[[ EXERCISE INPUTS, beginning ]]
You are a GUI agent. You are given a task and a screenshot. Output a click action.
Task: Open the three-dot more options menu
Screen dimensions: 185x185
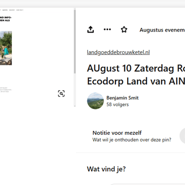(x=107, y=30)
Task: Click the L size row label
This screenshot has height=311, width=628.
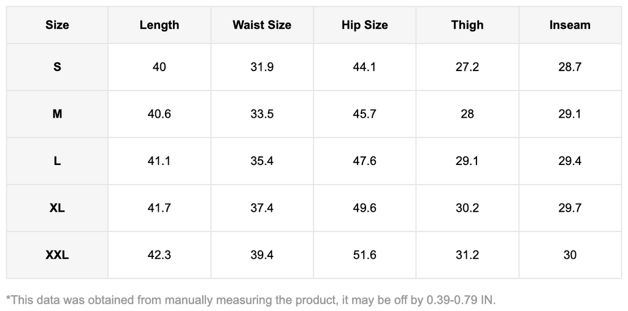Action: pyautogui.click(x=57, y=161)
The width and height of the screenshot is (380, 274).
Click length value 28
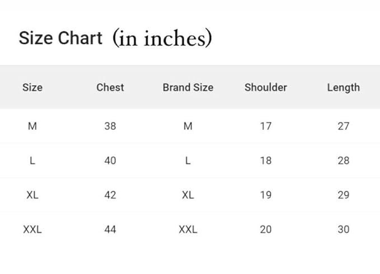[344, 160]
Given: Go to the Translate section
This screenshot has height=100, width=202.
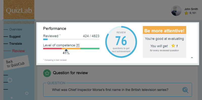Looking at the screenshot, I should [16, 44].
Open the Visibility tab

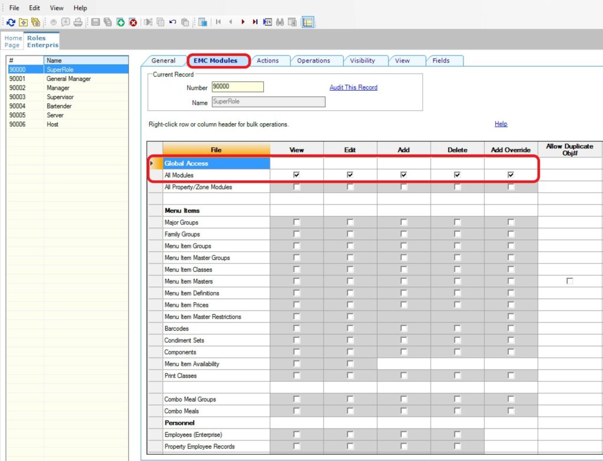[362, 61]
[[ EXERCISE INPUTS, end ]]
[[ EXERCISE INPUTS, beginning ]]
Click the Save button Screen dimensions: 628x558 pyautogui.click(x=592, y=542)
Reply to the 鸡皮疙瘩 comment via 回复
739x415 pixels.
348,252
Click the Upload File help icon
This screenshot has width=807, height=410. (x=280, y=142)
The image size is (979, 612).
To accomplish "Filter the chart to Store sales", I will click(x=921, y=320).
[[ EXERCISE INPUTS, end ]]
For every line in the data above that holds "size", return the line itself.

Task: Click the L size row label
The image size is (979, 612).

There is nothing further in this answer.